16 maio 2020

Obscurantismo

Regina, a má


Deco Costa*

“Na humanidade não para de morrer. Se você fala em vida, do outro lado morte”. Parece uma reflexão retirada de um livro filosófico, uma busca profunda sobre os valores e os mistérios que nos cercam, mas não. A reflexão é, na verdade, um insulto, um deboche, com direito a cantarolar o “Pra Frente Brasil” dos governos militares. E vem, incrivelmente, da atual secretária de Cultura, de uma atriz, da “namoradinha do Brasil”, de quem na maior parte da sua carreira foi associada aos papéis da “mocinha”. Entretanto, a vilã da vida real, deixou as suas muitas personagens apenas como um espelho do que poderia ser, sem ser.
Não conheço pessoalmente a secretária de Cultura, só pela televisão. A vi pela primeira vez como a “Rainha da Sucata”, no começo dos anos 90. Época da lambada. O país recém ingresso num período democrático, após duas décadas ditatoriais, elegia novamente um presidente civil de forma direta. A teledramaturgia era o que seria hoje os seriados da Netflix para os mais novos. Gostássemos ou não, era um conteúdo genuinamente nacional de forte ligação com a sociedade brasileira. E a atriz ou o ator que aparecia sempre sorrindo ganharia sempre a simpatia do público, como se aquele papel interpretado fosse a própria pessoa na vida real.
Se a então “namoradinha do Brasil” dissesse que não comentaria as mortes de Moraes Moreira, Rubem Fonseca, Aldir Blanc e Flavio Migliaccio, com receio de “não virar obituário”, certamente iriam achar que ela estaria fazendo um papel de vilã numa novela em que interpretava uma secretária da Cultura num governo tresloucado. Diriam até que ela não combinaria com o tal papel.

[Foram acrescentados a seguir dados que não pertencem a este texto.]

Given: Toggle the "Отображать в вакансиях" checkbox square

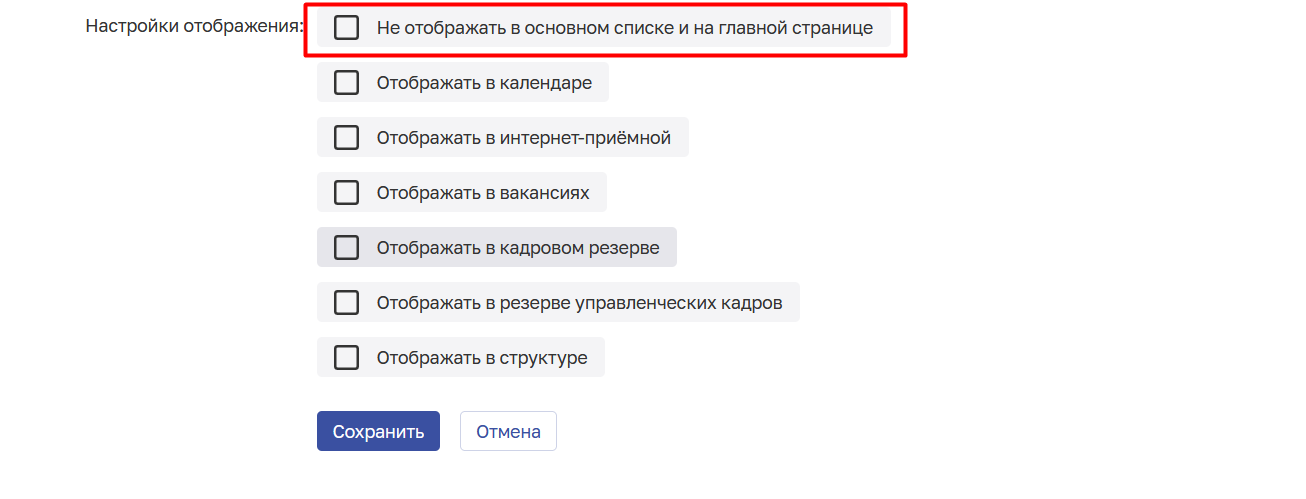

Mas, dessa vez, não existe papel ou interpretação. É ela. Sendo e dizendo não o que tem no script, mas o que de fato pensa. Dizer estar interpretando uma personagem de um governo irresponsável, não cola. A atuação, dessa vez, é própria vida real. As mortes que ela faz pouco caso são de verdades. Enquanto ela ri cantarolando hino ufanista de ditadura, pessoas são torturadas por um vírus e por um governo que faz dessa pandemia um folhetim só de capítulos ruins, sem previsão de quando a parte boa chegará.
Aliás, essa novela repleta de capítulos tristes desde 1º de janeiro de 2019, talvez não precisemos assistir até 31 de dezembro de 2022. Não somos só espectadores, somos também atrizes e atores que podemos atuar e transformar a realidade.

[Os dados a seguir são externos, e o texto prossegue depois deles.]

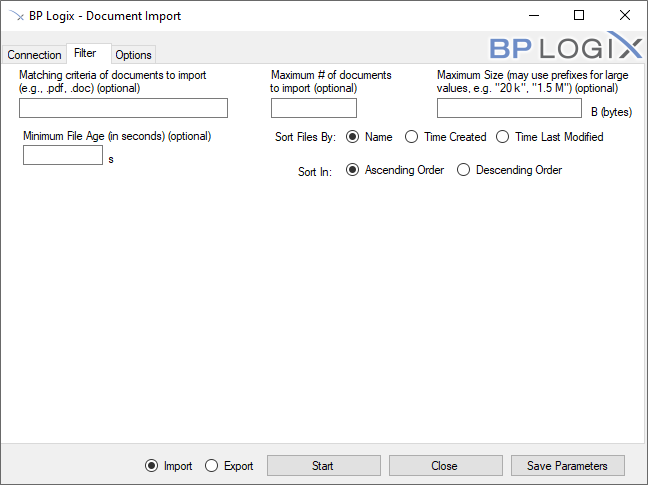The image size is (648, 485).
Task: Maximize the Document Import window
Action: pos(579,16)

Se eu soubesse, aos meus sete anos de idade, que Maria do Carmo que sofreu tanto de amor por Edu, faria o papel da secretária de Cultura Regina Duarte e sofreria tanto de amor por Jair Bolsonaro, teria dançado menos lambada na abertura da “Rainha da Sucata” e teria lamentado mais o futuro por trás das cortinas. A “namoradinha do Brasil” resolveu casar com um país autoritário, fascista e desumano. Um país que ignora os seus artistas, despreza a sua população morrendo da “gripezinha” e debocha da quarentena com o presidente marcando churrasco e escondendo o resultado do seu exame.

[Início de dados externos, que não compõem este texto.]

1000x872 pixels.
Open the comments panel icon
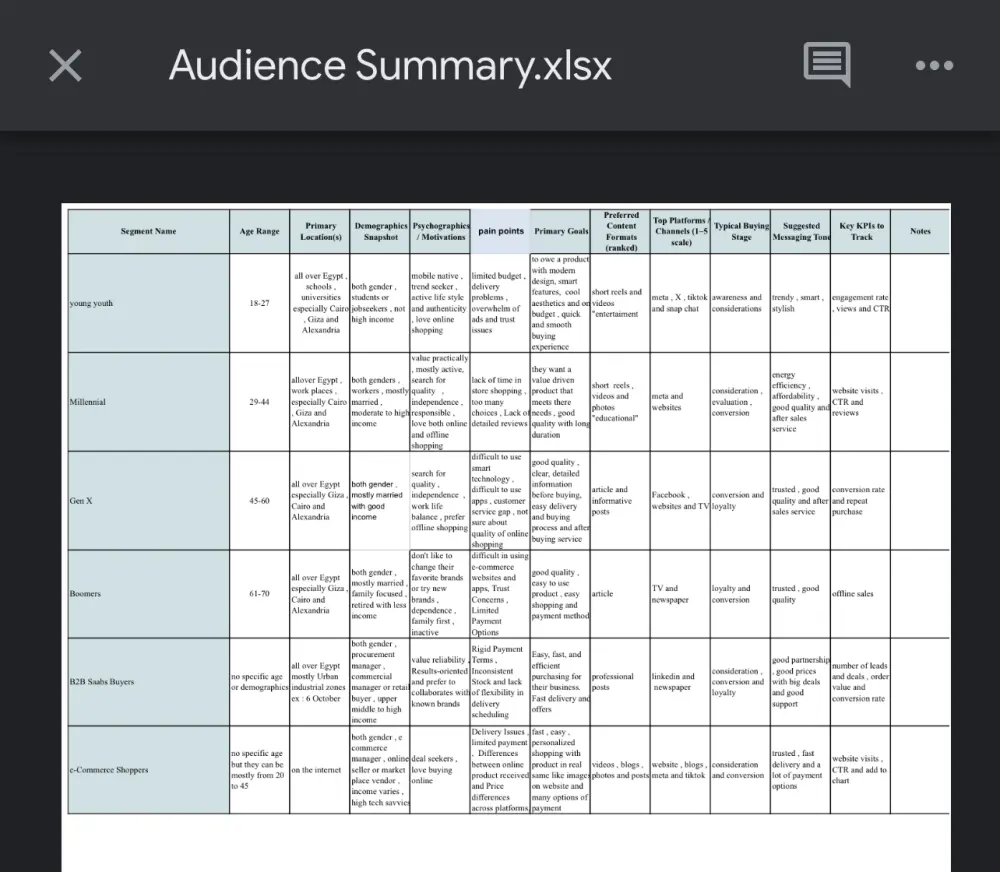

Nas eleições de 2002, ela disse ter medo do país se tornar mais inclusivo e menos desigual, hoje o medo é nosso: de alguém que faz parte de um governo que se transforma diariamente num grande e triste obituário. O medo dessa pessoa fora do palco, mas no Planalto. Uma novela real em que a mocinha deu lugar a vilã, sem textos produzidos, com falas próprias e não do papel de que vai se interpretar. Regina Duarte é uma pessoa má.
*Professor e advogado, mestre e doutorando em Direito pela Universidade Federal de Pernambuco (UFPE).